Compilation album by I Am Kloot
- Released: 16 September 2009
- Genre: Indie rock
- Length: 43:41 (CD1 UK) 53:25 (CD2 UK)
- Label: Skinny Dog Records

I Am Kloot chronology
| I Am Kloot Play Moolah Rouge (2007) | B (2009) | Sky at Night (2010) |

= B (I Am Kloot album) =

B is a compilation album of b-sides, rare recordings and unreleased material from English rock band I Am Kloot.

The album was first released at gigs starting on 16 September 2009, and was available on 15 October via Townsend Records.
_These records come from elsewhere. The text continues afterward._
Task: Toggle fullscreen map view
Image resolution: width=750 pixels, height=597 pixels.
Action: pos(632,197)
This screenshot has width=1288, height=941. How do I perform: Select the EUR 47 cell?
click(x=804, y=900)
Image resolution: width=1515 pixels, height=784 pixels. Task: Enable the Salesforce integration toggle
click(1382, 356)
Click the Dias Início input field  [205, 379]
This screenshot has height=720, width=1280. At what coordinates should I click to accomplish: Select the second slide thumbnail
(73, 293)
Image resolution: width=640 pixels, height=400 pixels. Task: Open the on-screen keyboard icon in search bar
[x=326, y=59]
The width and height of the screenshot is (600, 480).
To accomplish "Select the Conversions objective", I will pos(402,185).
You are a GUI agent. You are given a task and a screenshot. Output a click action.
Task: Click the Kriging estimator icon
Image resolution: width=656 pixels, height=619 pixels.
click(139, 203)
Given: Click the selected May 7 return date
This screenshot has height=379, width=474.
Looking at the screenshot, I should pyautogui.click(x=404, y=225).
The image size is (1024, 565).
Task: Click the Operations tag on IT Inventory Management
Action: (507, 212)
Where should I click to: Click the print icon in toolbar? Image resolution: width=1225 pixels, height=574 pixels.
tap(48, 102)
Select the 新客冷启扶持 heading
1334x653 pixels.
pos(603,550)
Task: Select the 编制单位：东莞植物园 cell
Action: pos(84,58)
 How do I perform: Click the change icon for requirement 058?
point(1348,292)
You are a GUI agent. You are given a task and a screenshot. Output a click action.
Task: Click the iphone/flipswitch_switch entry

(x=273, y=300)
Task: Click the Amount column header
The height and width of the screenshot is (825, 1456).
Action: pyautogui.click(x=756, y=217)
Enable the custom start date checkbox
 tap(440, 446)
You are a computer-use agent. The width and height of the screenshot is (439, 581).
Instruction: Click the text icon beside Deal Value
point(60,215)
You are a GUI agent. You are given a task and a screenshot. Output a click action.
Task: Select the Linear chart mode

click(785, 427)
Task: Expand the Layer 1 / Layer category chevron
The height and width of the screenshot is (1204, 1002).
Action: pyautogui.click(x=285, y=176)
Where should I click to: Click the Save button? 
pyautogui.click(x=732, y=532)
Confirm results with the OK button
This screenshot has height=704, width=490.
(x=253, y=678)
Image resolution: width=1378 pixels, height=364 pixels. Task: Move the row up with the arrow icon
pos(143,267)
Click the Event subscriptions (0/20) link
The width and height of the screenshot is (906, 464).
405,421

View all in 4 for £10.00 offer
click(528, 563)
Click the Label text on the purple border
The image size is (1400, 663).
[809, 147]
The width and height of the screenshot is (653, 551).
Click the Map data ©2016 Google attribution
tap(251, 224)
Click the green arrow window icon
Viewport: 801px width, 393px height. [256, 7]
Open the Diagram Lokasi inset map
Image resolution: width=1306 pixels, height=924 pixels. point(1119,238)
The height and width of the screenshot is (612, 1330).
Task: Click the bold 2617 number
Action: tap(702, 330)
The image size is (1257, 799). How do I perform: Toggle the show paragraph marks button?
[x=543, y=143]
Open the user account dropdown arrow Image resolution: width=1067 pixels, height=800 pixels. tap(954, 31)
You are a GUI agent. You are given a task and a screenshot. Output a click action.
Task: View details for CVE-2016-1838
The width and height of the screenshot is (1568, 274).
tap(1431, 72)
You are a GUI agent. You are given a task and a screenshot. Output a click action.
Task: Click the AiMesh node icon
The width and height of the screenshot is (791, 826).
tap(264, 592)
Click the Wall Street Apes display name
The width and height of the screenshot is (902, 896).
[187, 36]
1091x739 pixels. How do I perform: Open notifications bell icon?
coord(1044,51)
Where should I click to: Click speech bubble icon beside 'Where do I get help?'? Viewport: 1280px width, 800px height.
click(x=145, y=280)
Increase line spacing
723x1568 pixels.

The official release date was 2 November 2009. The cover art consisted of fan-submitted artwork featuring the letter B.

Professional ratings
Review scores
| Source | Rating |
| Clash |  |

== Track listing ==
The track listing for the album is as follows:

=== Disc 1 ===
| 1. | "Titanic" | 3:12 |
| 2. | "Proof (demo)" | 2:48 |
| 3. | "This House Is Haunted" | 4:16 |
| 4. | "Cinders" | 1:54 |
| 5. | "Deep Blue Sea" | 3:55 |
| 6. | "The Mermen" | 3:49 |
| 7. | "Gods and Monsters (Two Lone Swordsmen Remix)" | 4:44 |
| 8. | "Strange Little Girl" | 2:16 |
| 9. | "Junk Culture" | 3:38 |
| 10. | "Stop Taking Photographs" | 1:56 |
| 11. | "Big Tears" | 2:25 |
| 12. | "Monkeys" | 2:16 |
| 13. | "By Myself" | 2:59 |
| 14. | "A Million Things (demo)" | 3:33 |

=== Disc 2 ===
| 15. | "Blue and Bone China" | 2:49 |
| 16. | "Asleep at the Wheel" | 3:36 |
| 17. | "Fat Kids in Photographs" | 2:39 |
| 18. | "Ferris Wheels (demo)" | 3:40 |
| 19. | "Tell Me Something" | 3:36 |
| 20. | "The Face of Alabaster" | 6:04 |
| 21. | "You Gotta Go" | 3:11 |
| 22. | "The Great Escape" | 2:28 |
| 23. | "Glimmer" | 4:58 |
| 24. | "Life in a Day (live)" | 2:57 |
| 25. | "Over My Shoulder (demo)" | 3:00 |
| 26. | "86 TV's (alternative version)" | 3:05 |
| 27. | "Twist (French)" | 3:20 |
| 28. | "Dogs Howl" | 1:59/8:00 |
| | the UK version includes a hidden track titled "Salomey Maloney" (lyrics by John Cooper Clarke; recited by Neil Bell) | |

=== Bonus tracks ===
Bonus tracks on the "European" 2xCD release and on the 2xLP release:
| 29 (CD2) / 15 (LP1). | "I'm a Believer" | 5:24 |
| 30 (CD2) / 16 (LP1). | "The Red Dress" | 4:24 |

=== Track origins ===
Track 1 originally released on "Titanic/To You" 7" single

Tracks 2, 27 originally released on "Morning Rain" single

Tracks 3, 4 originally released on "Life in a Day" CD single 1

Tracks 5, 13 originally released on "Life in a Day" CD single 2

Track 6 originally released on "Untitled #1" 7" single

Track 7 originally scheduled for release on "I Believe" single

Track 8 originally released on "Maybe I Should" single

Track 9, 10, 22 originally released on "Over My Shoulder" single

Track 11, 12 originally release on "3 Feet Tall" single

Tracks 14, 15, 16, 17, 19, 21, 23, 28 previously unreleased on any format

Track 18 original version appears on I Am Kloot Play Moolah Rouge

Track 20 released as free download from I Am Kloot website in Christmas 2008

Track 24 originally released on "From Your Favourite Sky" single

Track 25 originally released on We Love You, So Love Us Too compilation

Tracks 4, 9, 13, 15, 19 and 22 all pre-date I Am Kloot and were originally performed by singer John Bramwell under the name Johnny Dangerously.

== Personnel ==
- John Harold Arnold Bramwell – vocals, guitars.
- Peter Jobson – bass, slide guitar, backing vocals, piano, organ.
- Andy Hargreaves – drums, percussion, glockenspiel.